▸ **Records shown**
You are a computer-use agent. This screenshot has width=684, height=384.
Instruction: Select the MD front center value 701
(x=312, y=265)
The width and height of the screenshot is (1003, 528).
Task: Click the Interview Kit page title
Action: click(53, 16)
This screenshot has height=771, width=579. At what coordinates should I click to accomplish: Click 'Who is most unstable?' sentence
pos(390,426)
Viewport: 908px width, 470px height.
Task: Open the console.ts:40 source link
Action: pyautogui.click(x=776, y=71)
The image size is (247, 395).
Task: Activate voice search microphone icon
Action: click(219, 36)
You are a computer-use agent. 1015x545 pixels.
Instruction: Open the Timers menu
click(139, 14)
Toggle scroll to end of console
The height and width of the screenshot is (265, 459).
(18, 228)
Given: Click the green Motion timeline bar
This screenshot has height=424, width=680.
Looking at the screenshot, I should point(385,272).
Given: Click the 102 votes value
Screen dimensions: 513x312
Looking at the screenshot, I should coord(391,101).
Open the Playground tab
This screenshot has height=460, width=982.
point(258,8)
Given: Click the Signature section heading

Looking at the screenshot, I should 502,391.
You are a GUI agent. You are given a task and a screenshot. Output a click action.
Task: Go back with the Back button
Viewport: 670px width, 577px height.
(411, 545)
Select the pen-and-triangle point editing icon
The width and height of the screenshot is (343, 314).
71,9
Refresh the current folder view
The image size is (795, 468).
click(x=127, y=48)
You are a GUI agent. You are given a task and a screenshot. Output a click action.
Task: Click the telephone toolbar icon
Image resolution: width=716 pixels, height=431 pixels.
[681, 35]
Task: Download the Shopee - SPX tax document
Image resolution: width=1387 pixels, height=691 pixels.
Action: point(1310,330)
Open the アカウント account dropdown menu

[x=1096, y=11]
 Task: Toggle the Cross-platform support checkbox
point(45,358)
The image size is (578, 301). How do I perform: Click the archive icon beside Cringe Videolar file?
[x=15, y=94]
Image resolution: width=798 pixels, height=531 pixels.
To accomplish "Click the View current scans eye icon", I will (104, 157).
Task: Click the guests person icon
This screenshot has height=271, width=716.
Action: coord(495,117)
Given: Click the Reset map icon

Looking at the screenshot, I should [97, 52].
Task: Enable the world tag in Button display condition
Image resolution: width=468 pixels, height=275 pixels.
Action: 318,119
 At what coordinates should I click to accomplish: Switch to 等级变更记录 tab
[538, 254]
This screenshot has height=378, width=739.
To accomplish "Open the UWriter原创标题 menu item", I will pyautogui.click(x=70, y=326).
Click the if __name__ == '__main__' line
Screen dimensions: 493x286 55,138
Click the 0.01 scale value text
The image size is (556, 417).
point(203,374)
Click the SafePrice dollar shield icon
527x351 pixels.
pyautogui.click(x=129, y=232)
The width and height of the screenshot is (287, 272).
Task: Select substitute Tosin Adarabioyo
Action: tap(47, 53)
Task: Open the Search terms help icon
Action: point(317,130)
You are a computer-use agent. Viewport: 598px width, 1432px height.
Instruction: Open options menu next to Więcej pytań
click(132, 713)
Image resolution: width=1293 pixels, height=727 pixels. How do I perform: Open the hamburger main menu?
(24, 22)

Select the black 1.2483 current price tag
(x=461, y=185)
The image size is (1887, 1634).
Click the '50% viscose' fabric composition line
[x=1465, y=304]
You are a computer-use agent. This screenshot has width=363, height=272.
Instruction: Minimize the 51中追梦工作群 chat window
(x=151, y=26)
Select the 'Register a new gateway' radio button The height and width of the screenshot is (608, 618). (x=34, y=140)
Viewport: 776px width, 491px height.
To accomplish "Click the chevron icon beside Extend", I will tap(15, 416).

▸ **Aim of the task**
Tally the lines of the data that hold the string "computer". Answer with the number and nothing more.

▸ **Answer space**
4